I don’t want you to think Hannah gave up her son because she did not love him. That is not the case. As we see from this Hannah greatly loved Samuel. That’s what makes the sacrifice all the more poignant. It’s not really a sacrifice to give up something you don’t love. That’s why your parents don’t ground you from things like school or vegetables. They ground you from things you like. That’s why for Lent you’re supposed to give up something you love. So it means something. You feel the pain of it’s loss.
Hannah would feel the pain of Samuel’s loss keenly. Her firstborn son, the son who fulfilled her life’s purpose, but she knows he belongs to God.
God sees Hannah’s faithfulness and he rewards her. He gives her three more sons and two daughters.

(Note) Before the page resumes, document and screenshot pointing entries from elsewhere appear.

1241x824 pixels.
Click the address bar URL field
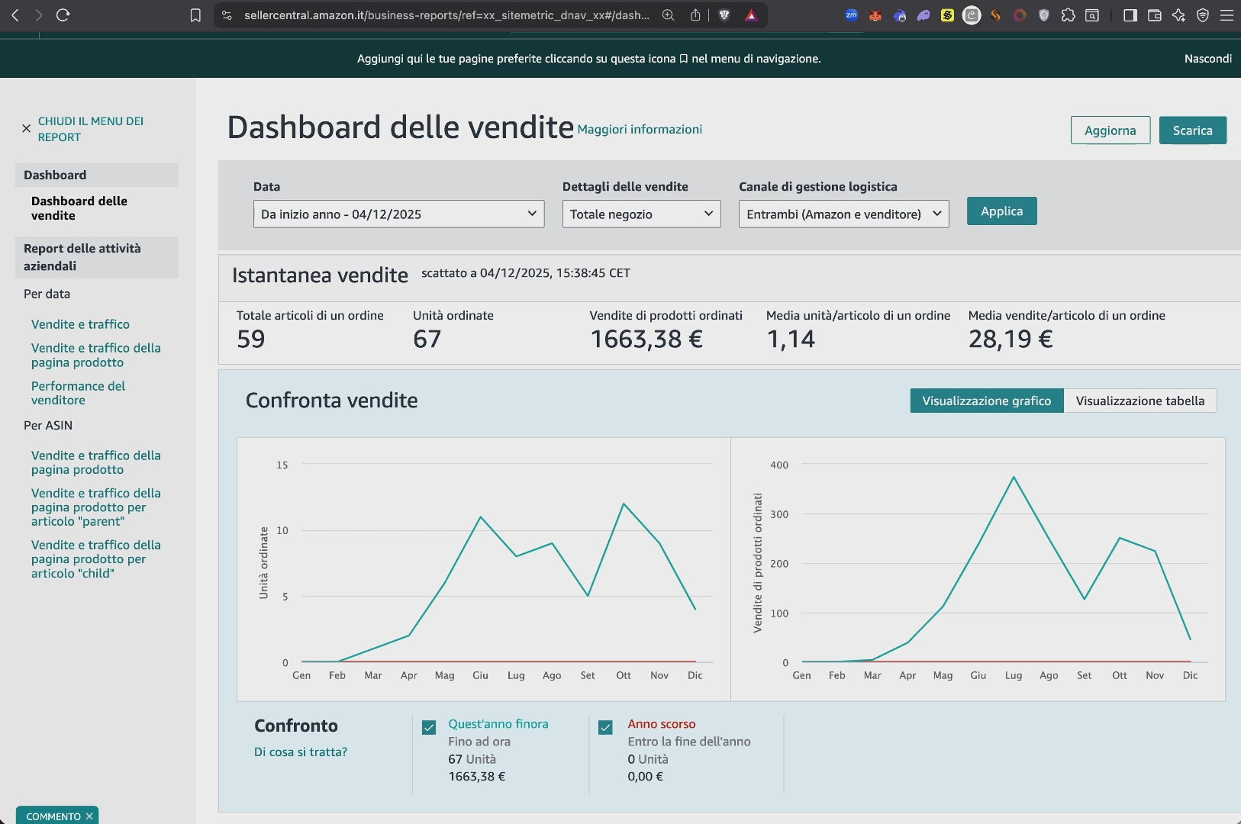pos(446,15)
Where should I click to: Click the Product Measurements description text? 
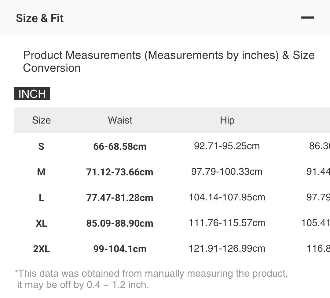(169, 62)
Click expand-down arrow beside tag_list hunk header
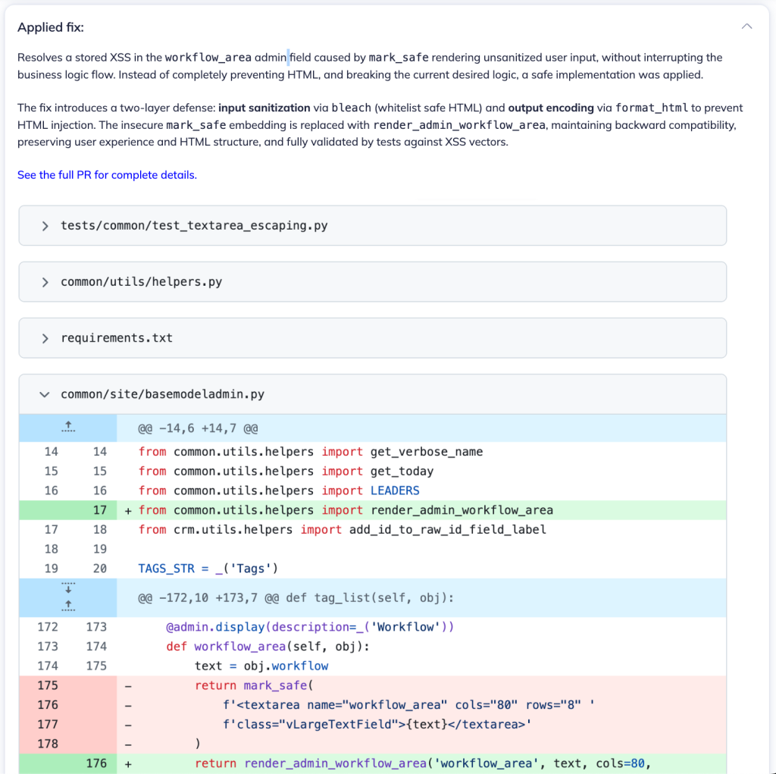Image resolution: width=776 pixels, height=774 pixels. click(x=68, y=589)
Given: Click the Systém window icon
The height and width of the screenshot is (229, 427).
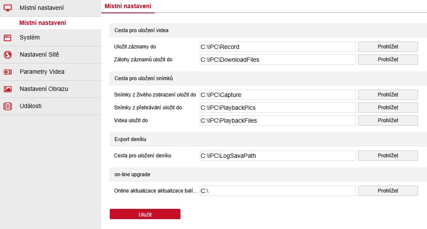Looking at the screenshot, I should (x=8, y=38).
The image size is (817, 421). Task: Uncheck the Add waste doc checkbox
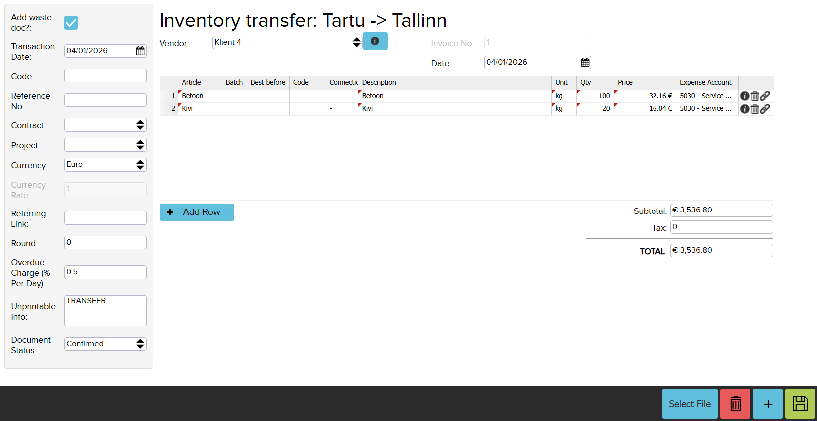(x=71, y=23)
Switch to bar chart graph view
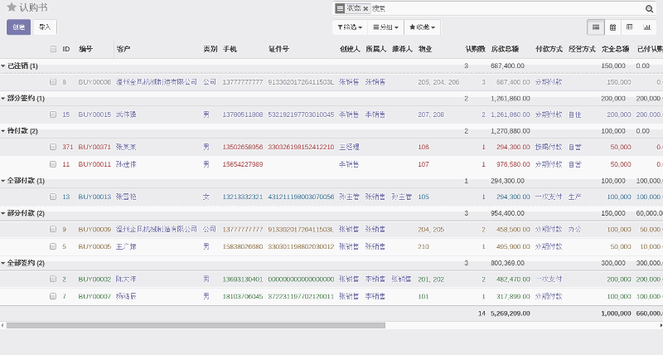Screen dimensions: 663x355 pyautogui.click(x=646, y=27)
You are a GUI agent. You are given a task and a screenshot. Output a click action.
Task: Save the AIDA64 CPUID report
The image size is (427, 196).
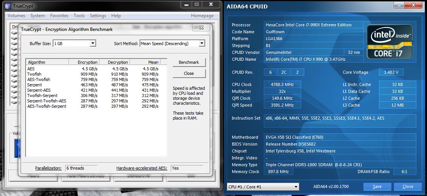[x=377, y=186]
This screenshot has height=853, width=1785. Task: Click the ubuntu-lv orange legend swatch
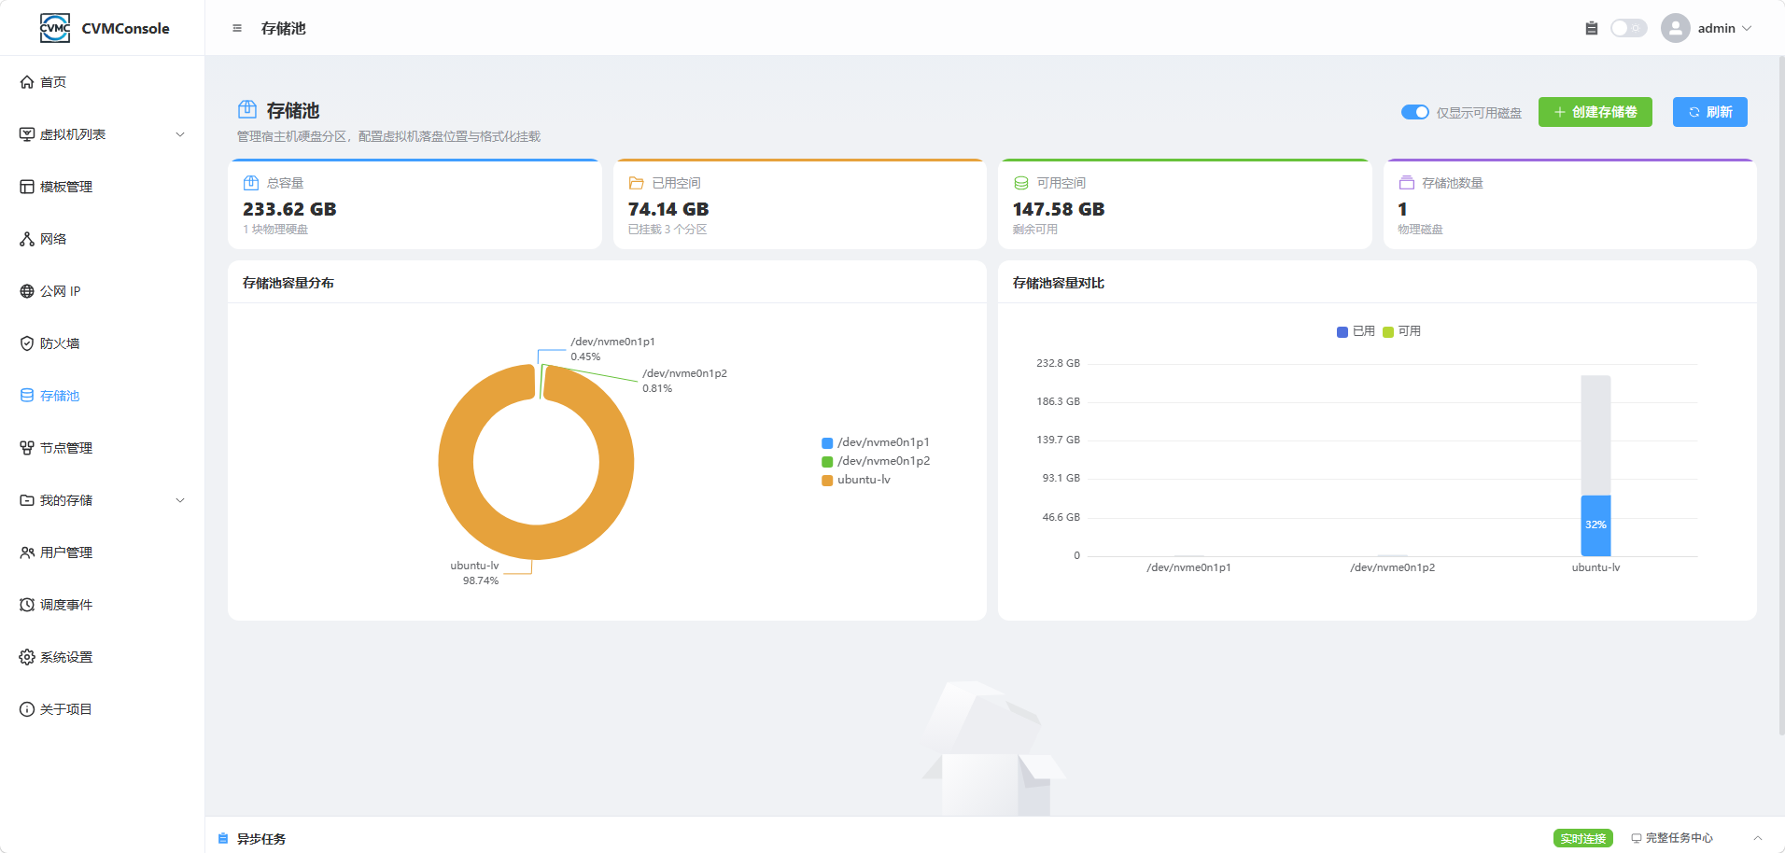pyautogui.click(x=827, y=481)
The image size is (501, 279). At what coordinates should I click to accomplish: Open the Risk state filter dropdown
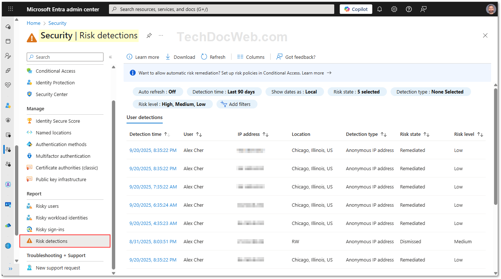[x=357, y=92]
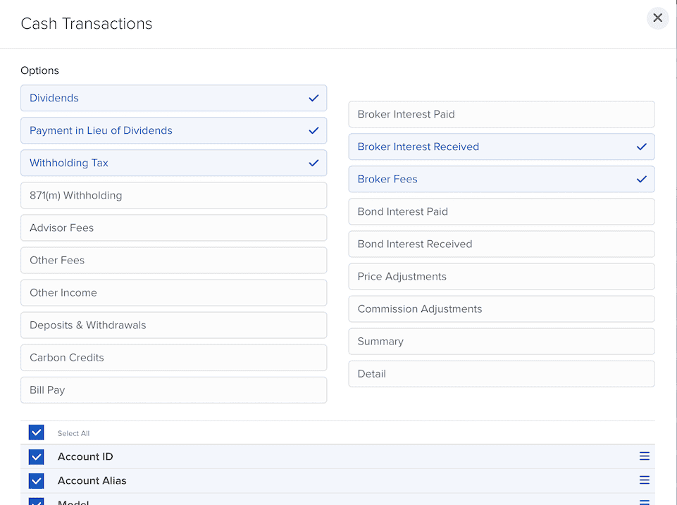Enable the Deposits & Withdrawals option
Screen dimensions: 677x505
coord(173,325)
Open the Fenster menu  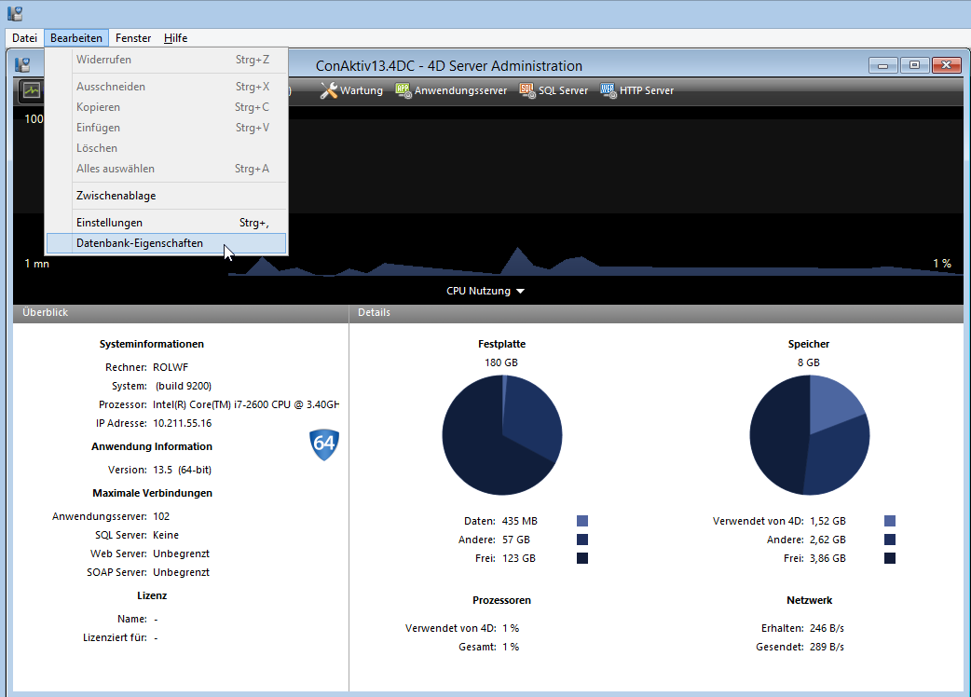(133, 38)
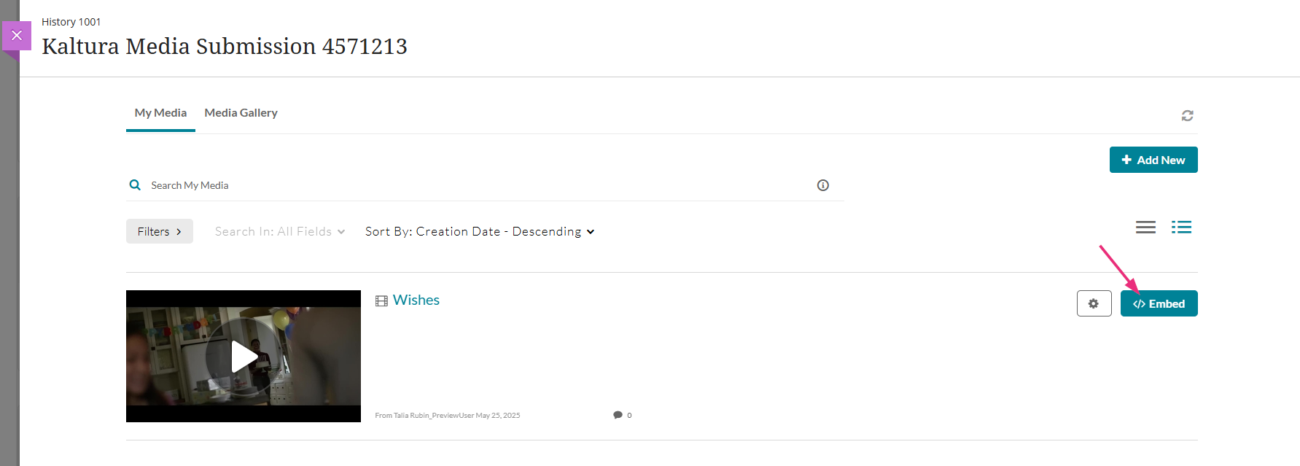Open settings gear for Wishes video
The image size is (1300, 466).
(1094, 303)
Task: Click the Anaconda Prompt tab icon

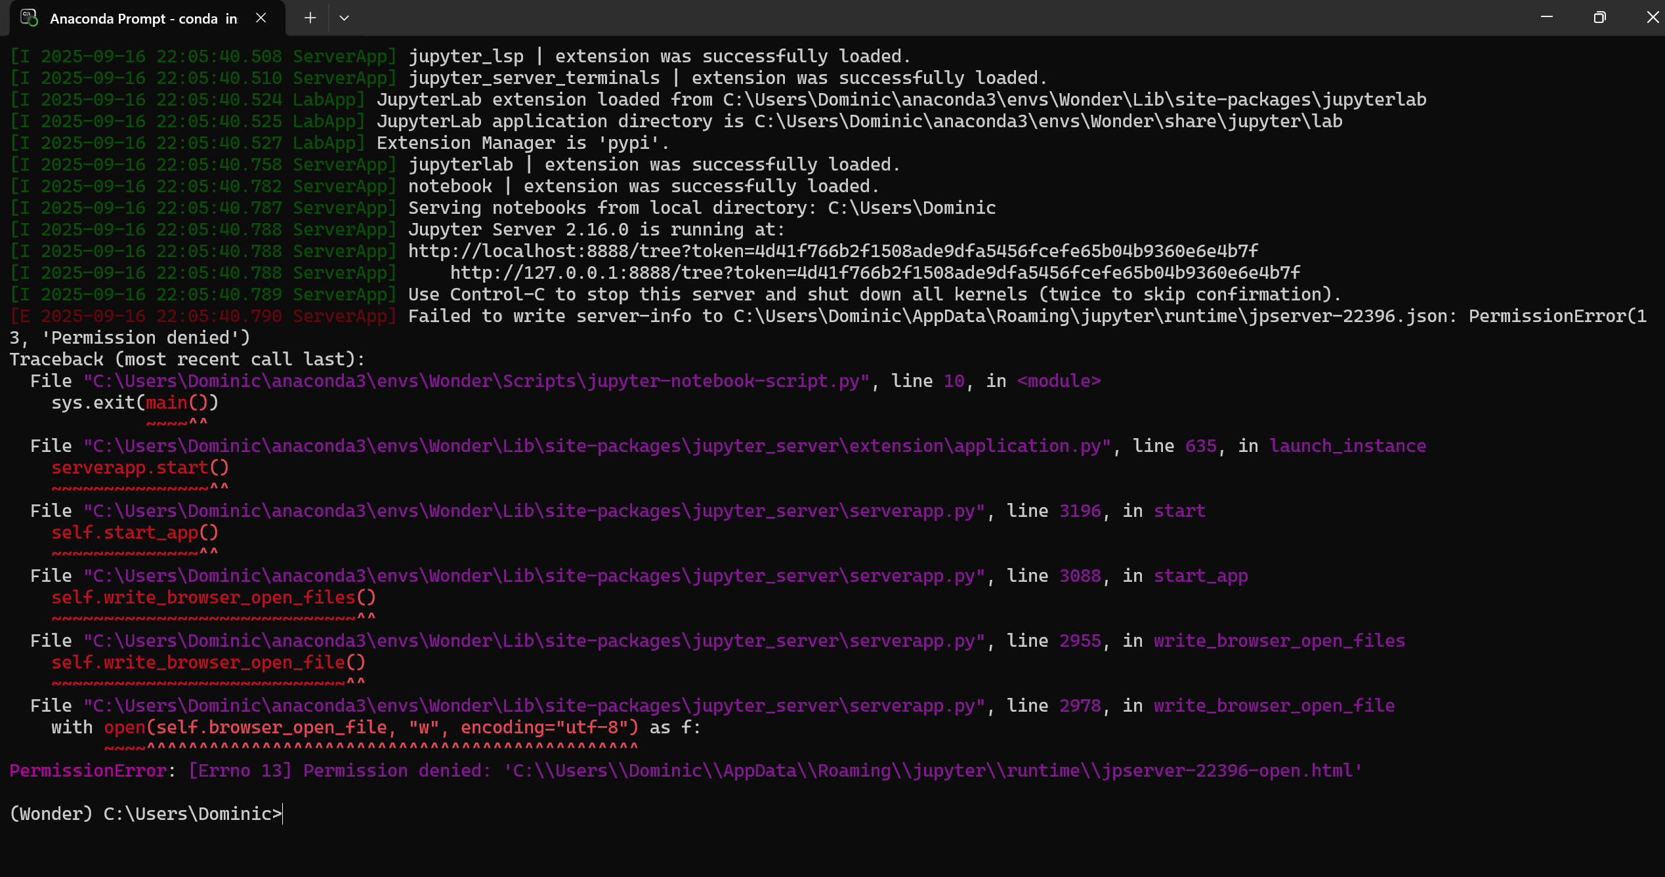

Hannah’s story is generally revered and taught for two reasons: one being this idea of sacrifice and giving back to God what is his. If Hannah can give up her son, how much easier should it be for us to give up our tithes, or to give up candy for Lent. But the other is her prayer. Hannah didn’t hide her emotions from God. Hannah didn’t pretend with God that everything was fine. In the beginning when she was praying, so hard and fervent that the priest thought she was drunk, she was not hiding. Was her prayer angry or just sad? We know it was anxious and she was greatly troubled.
God doesn’t want us to hold back from him. He wants you to take your requests and emotions—yes even anger—to him.
So remember Hannah when you pray. Remember you can take anything to God, and you can take any emotion to him, and you can pray as calmly or emotionally as you like. God hears you. And he will answer—though perhaps not always the way we want.